Pioneer L. A. Christian Station Stops Broadcasting After 79 Years

by Jim Hilliker

SETTING HISTORY STRAIGHT

image of KFSG Towers 1920s

KFSG Towers 1920s
© Jim Hilliker Collection

I'd like to share with you what I believe is KFSG's legacy all these years later, along with a few stories about KFSG from its first decade, that have become popular in radio history books and on the internet over the years. Many of these have grown into legendary status since the 1920s, while others may have been forgotten.

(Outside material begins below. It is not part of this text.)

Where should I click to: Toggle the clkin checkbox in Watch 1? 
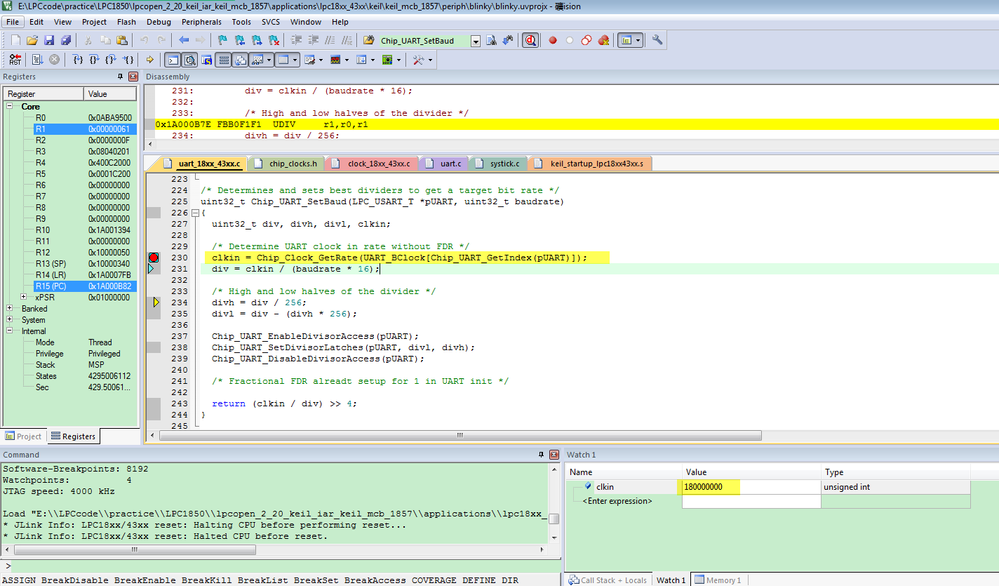[588, 487]
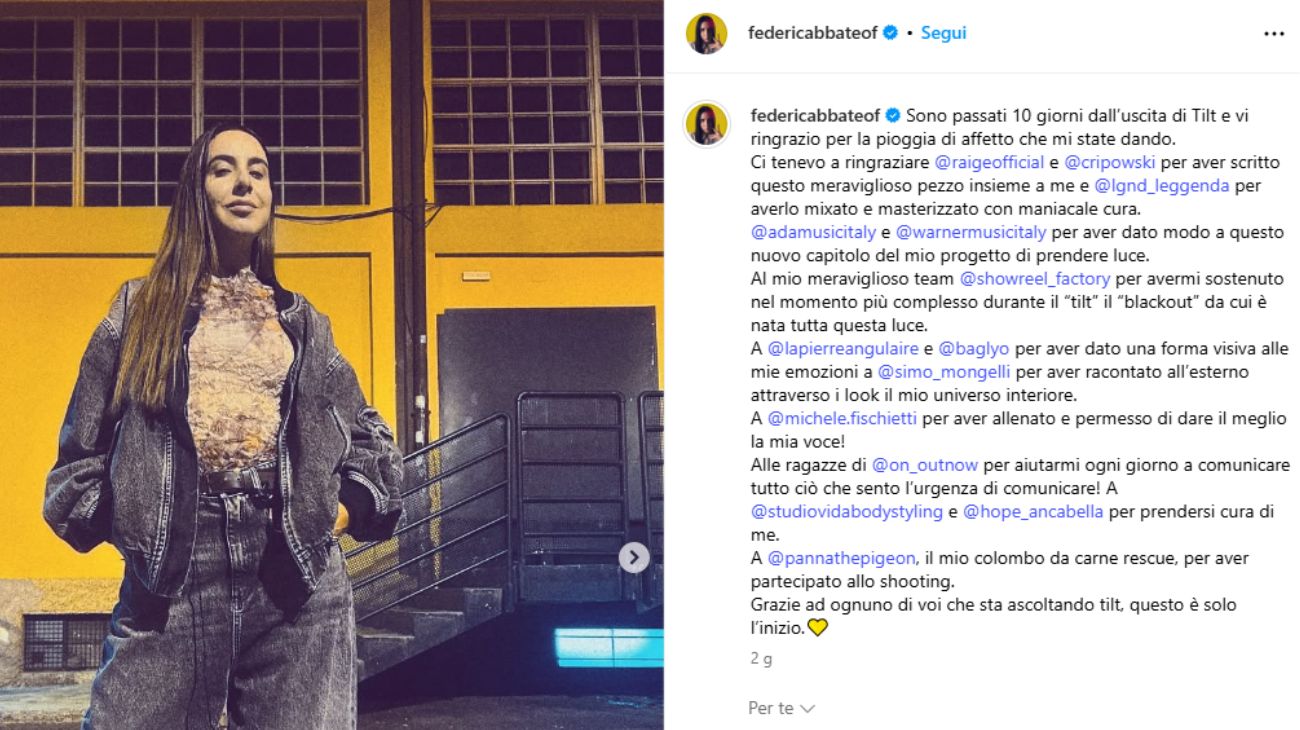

But, I also want to set history straight. Despite the public relations machine of the International Church of the Foursquare Gospel promoting KFSG all these years, my research has found some facts about the station that may not make the higher-ups at the I.C.F.G. happy. I hope by bringing up these historical discoveries, I may be able to bury the false statements that have been published about KFSG for these many decades. However, in 2003, it might be too late now for many people, including the biographers, historians and the church, to take notice or care about changing their outdated stories on KFSG. But I'll present my findings, anyway. Here they are:

First, KFSG was NOT the 1st religious radio station in the nation and it was NOT the 1st religious station on the air in Los Angeles. The first religious radio station on the air in this country was WDM radio, owned and operated by Church of the Covenant in Washington, D.C. WDM was licensed on December 22, 1921 and had its first broadcast on January 1, 1922. This station only lasted a bit over 3 years, as WDM was deleted on June 8, 1925. Not far behind WDM was KJS-Los Angeles (King Jesus Saves) in March of 1922, which became KTBI-Los Angeles in July 1925, owned by the Bible Institute of Los Angeles, now known as Biola University in La Mirada. (The station was sold in 1931 and became KFAC). KJS/KTBI was the second religious radio station in this country and the first in Los Angeles.
image of KFSG Letterhead

KFSG Letterhead
© Jim Hilliker Collection

When I tried to explain this to the folks at KFSG and ICFG headquarters some years ago, I received a letter saying, "Of the four known religious stations prior to KFSG, none continued as religious stations beyond 1931." I guess their belief is, even if WDM and KJS were on the air first, two years prior to KFSG going on the air as a religious station, it doesn't count, because they both went off the air by 1931! That's ridiculous. You can't change history and the truth is that WDM and KJS/KTBI did start their radio ministries first. However, after going on the air in 1924, KFSG did become a very important pioneering Christian station with a huge following in its early years, that seemed to overshadow other religous radio stations of that time. Up until its demise this year, it was the oldest operating religious station in the nation. Its total years on the air on AM and FM had made it the 5th oldest radio station in Los Angeles. Moving into the number 5 slot now is KLAC, with a license dating back to March of 1924.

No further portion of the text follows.